Initially, the in silico molecular docking was performed using the Glide docking software within Maestro (Schrödinger Release 2017 ⁴⁷) using the standard precision function (SP; all 4,532 compounds). AutoDock could be alternatively used as docking program. The results were subsequently refined using the more accurate extra precision (XP) function. The resulting conformations (or poses) of the compounds were ranked according to the Glide XP scoring function with the top 500 distinct compounds identified and retained for a similar docking (both SP and XP) to the corresponding human homologue H. sapiens MLL3 (PDB ID: 5F6K), previously prepared as described above for the schistosome protein. As a result, each compound was associated with a pair of docking scores (the SP and XP scoring function) for both the schistosome and the corresponding human homologue. The compounds with a more favourable docking score (i.e. the lower energy value represented by more negative values for both XP and SP scores) for the parasite protein compared to the human template were selected. A subset of compounds (defined here as first set of compounds) was carefully chosen to encompass maximal chemical diversity and purchased for biological screens. Refinement of the first selection criterion led to the identification of chemicals (defined here as second set of compounds) having a more favourable docking score for the parasite protein compared to the human template for at least one of the scoring function (either SP or XP score).
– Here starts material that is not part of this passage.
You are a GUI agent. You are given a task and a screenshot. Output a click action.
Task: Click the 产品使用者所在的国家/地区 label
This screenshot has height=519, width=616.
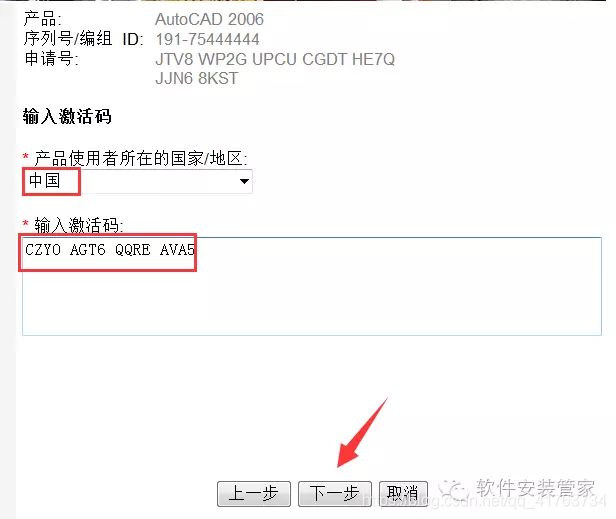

In a final stage of the study, we used the central scaffold of compound 7 (6-(piperazin-1-yl)-1,3,5-triazine-2,4-diamine, simplified molecular-input line-entry) as query structure to search for any remaining structural analogues of compound 7 present in the Specs fragment-based library. This structure-based search resulted in 17 compounds, of which nine chemicals were already included in the second set of compounds. The remaining eight small molecules were purchased and screened to fully explore the chemical space around the central scaffold of compound 7. These chemicals were not previously identified because they did not have a more favourable docking score (neither SP nor XP score) for the parasite protein compared to the human template. Overall, this approach exhaustedly investigated the whole Specs database for any closely structural related analogues of compound 7.